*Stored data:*
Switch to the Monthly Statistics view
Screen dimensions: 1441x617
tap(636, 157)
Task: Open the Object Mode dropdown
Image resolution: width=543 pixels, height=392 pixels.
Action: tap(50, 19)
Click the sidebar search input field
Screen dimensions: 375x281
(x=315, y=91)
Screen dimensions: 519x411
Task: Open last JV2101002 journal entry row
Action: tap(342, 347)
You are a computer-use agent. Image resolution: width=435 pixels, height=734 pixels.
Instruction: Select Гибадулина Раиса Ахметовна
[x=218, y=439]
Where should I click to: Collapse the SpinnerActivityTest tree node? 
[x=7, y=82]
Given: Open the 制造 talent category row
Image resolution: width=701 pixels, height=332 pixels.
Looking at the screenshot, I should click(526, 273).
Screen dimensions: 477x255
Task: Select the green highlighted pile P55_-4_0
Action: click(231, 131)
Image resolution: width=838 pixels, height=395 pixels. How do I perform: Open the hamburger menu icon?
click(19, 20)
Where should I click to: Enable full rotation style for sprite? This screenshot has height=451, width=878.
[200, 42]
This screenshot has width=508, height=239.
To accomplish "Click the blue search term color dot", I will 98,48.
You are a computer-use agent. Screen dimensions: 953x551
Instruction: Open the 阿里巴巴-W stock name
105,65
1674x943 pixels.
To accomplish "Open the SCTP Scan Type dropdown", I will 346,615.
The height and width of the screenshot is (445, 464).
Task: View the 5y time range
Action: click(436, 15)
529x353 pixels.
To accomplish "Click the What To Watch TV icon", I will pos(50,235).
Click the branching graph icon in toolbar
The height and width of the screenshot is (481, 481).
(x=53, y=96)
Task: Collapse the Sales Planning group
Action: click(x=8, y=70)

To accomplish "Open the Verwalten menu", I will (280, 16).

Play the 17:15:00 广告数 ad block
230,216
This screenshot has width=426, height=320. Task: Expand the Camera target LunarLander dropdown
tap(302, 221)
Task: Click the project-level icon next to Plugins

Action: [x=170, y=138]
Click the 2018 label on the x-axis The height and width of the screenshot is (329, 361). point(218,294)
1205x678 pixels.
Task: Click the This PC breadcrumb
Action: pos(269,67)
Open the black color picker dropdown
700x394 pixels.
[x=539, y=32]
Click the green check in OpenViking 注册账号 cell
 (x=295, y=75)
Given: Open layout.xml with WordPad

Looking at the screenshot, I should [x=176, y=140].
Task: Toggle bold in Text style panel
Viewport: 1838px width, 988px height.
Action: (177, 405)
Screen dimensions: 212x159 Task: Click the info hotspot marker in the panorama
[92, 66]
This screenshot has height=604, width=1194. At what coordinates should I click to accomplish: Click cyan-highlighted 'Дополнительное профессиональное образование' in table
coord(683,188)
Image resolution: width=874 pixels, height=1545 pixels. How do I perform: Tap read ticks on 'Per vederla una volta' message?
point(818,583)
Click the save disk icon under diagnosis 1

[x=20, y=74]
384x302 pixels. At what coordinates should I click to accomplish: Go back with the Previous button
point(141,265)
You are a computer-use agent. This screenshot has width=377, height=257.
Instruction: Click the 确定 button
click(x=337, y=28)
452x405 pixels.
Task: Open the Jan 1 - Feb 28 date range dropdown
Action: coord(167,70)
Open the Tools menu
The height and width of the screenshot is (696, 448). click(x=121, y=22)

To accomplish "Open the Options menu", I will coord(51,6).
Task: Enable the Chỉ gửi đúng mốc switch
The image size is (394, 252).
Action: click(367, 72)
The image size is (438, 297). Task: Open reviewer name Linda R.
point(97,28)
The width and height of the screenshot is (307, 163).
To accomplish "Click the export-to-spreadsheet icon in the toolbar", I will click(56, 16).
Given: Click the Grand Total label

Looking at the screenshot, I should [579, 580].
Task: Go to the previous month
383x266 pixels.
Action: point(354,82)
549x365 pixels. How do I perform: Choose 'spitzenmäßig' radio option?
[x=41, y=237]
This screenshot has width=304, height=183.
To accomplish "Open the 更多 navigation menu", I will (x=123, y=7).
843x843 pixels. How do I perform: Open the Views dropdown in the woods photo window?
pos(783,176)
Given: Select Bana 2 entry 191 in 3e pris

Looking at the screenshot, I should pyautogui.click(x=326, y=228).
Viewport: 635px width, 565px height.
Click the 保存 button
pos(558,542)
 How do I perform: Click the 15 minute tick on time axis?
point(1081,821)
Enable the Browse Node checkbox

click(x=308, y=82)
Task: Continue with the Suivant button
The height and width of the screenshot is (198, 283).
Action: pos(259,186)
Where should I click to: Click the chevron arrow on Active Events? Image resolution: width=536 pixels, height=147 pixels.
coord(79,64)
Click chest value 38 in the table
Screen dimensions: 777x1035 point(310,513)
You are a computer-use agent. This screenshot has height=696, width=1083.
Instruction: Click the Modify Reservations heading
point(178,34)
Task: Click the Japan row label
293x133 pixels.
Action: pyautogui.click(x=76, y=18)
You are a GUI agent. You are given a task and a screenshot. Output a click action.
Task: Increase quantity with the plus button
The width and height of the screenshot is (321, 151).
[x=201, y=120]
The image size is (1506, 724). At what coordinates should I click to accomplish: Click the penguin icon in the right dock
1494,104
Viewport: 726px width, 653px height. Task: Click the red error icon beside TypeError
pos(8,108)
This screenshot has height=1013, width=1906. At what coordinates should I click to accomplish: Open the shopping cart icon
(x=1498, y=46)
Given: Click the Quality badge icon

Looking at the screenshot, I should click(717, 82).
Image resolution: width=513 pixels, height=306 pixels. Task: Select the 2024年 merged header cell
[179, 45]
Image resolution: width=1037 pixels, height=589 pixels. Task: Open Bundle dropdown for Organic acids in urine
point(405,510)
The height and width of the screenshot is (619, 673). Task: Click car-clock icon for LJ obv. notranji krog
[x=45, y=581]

*AIM OF THE TASK:*
Repeat, word for word, every line above.

*OUTPUT FOR THIS TASK:*
Switch to the Monthly Statistics view
Screen dimensions: 1441x617
tap(636, 157)
Task: Open the Object Mode dropdown
Image resolution: width=543 pixels, height=392 pixels.
Action: tap(50, 19)
Click the sidebar search input field
Screen dimensions: 375x281
(x=315, y=91)
Screen dimensions: 519x411
Task: Open last JV2101002 journal entry row
Action: tap(342, 347)
You are a computer-use agent. Image resolution: width=435 pixels, height=734 pixels.
Instruction: Select Гибадулина Раиса Ахметовна
[x=218, y=439]
Where should I click to: Collapse the SpinnerActivityTest tree node? 
[x=7, y=82]
Given: Open the 制造 talent category row
Image resolution: width=701 pixels, height=332 pixels.
Looking at the screenshot, I should click(526, 273).
Screen dimensions: 477x255
Task: Select the green highlighted pile P55_-4_0
Action: click(231, 131)
Image resolution: width=838 pixels, height=395 pixels. How do I perform: Open the hamburger menu icon?
click(19, 20)
Where should I click to: Enable full rotation style for sprite? This screenshot has height=451, width=878.
[200, 42]
This screenshot has width=508, height=239.
To accomplish "Click the blue search term color dot", I will 98,48.
You are a computer-use agent. Screen dimensions: 953x551
Instruction: Open the 阿里巴巴-W stock name
105,65
1674x943 pixels.
To accomplish "Open the SCTP Scan Type dropdown", I will 346,615.
The height and width of the screenshot is (445, 464).
Task: View the 5y time range
Action: click(436, 15)
529x353 pixels.
To accomplish "Click the What To Watch TV icon", I will pos(50,235).
Click the branching graph icon in toolbar
The height and width of the screenshot is (481, 481).
(x=53, y=96)
Task: Collapse the Sales Planning group
Action: click(x=8, y=70)

To accomplish "Open the Verwalten menu", I will (280, 16).

Play the 17:15:00 广告数 ad block
230,216
This screenshot has width=426, height=320. Task: Expand the Camera target LunarLander dropdown
tap(302, 221)
Task: Click the project-level icon next to Plugins

Action: [x=170, y=138]
Click the 2018 label on the x-axis The height and width of the screenshot is (329, 361). point(218,294)
1205x678 pixels.
Task: Click the This PC breadcrumb
Action: pos(269,67)
Open the black color picker dropdown
700x394 pixels.
[x=539, y=32]
Click the green check in OpenViking 注册账号 cell
 (x=295, y=75)
Given: Open layout.xml with WordPad

Looking at the screenshot, I should [x=176, y=140].
Task: Toggle bold in Text style panel
Viewport: 1838px width, 988px height.
Action: (177, 405)
Screen dimensions: 212x159 Task: Click the info hotspot marker in the panorama
[92, 66]
This screenshot has height=604, width=1194. At what coordinates should I click to accomplish: Click cyan-highlighted 'Дополнительное профессиональное образование' in table
coord(683,188)
Image resolution: width=874 pixels, height=1545 pixels. How do I perform: Tap read ticks on 'Per vederla una volta' message?
point(818,583)
Click the save disk icon under diagnosis 1

[x=20, y=74]
384x302 pixels. At what coordinates should I click to accomplish: Go back with the Previous button
point(141,265)
You are a computer-use agent. This screenshot has width=377, height=257.
Instruction: Click the 确定 button
click(x=337, y=28)
452x405 pixels.
Task: Open the Jan 1 - Feb 28 date range dropdown
Action: coord(167,70)
Open the Tools menu
The height and width of the screenshot is (696, 448). click(x=121, y=22)

To accomplish "Open the Options menu", I will coord(51,6).
Task: Enable the Chỉ gửi đúng mốc switch
The image size is (394, 252).
Action: click(367, 72)
The image size is (438, 297). Task: Open reviewer name Linda R.
point(97,28)
The width and height of the screenshot is (307, 163).
To accomplish "Click the export-to-spreadsheet icon in the toolbar", I will click(56, 16).
Given: Click the Grand Total label

Looking at the screenshot, I should [579, 580].
Task: Go to the previous month
383x266 pixels.
Action: point(354,82)
549x365 pixels. How do I perform: Choose 'spitzenmäßig' radio option?
[x=41, y=237]
This screenshot has width=304, height=183.
To accomplish "Open the 更多 navigation menu", I will (x=123, y=7).
843x843 pixels. How do I perform: Open the Views dropdown in the woods photo window?
pos(783,176)
Given: Select Bana 2 entry 191 in 3e pris

Looking at the screenshot, I should pyautogui.click(x=326, y=228).
Viewport: 635px width, 565px height.
Click the 保存 button
pos(558,542)
 How do I perform: Click the 15 minute tick on time axis?
point(1081,821)
Enable the Browse Node checkbox

click(x=308, y=82)
Task: Continue with the Suivant button
The height and width of the screenshot is (198, 283).
Action: pos(259,186)
Where should I click to: Click the chevron arrow on Active Events? Image resolution: width=536 pixels, height=147 pixels.
coord(79,64)
Click chest value 38 in the table
Screen dimensions: 777x1035 point(310,513)
You are a computer-use agent. This screenshot has height=696, width=1083.
Instruction: Click the Modify Reservations heading
point(178,34)
Task: Click the Japan row label
293x133 pixels.
Action: pyautogui.click(x=76, y=18)
You are a GUI agent. You are given a task and a screenshot. Output a click action.
Task: Increase quantity with the plus button
The width and height of the screenshot is (321, 151).
[x=201, y=120]
The image size is (1506, 724). At what coordinates should I click to accomplish: Click the penguin icon in the right dock
1494,104
Viewport: 726px width, 653px height. Task: Click the red error icon beside TypeError
pos(8,108)
This screenshot has height=1013, width=1906. At what coordinates should I click to accomplish: Open the shopping cart icon
(x=1498, y=46)
Given: Click the Quality badge icon

Looking at the screenshot, I should click(717, 82).
Image resolution: width=513 pixels, height=306 pixels. Task: Select the 2024年 merged header cell
[179, 45]
Image resolution: width=1037 pixels, height=589 pixels. Task: Open Bundle dropdown for Organic acids in urine
point(405,510)
The height and width of the screenshot is (619, 673). Task: Click car-clock icon for LJ obv. notranji krog
[x=45, y=581]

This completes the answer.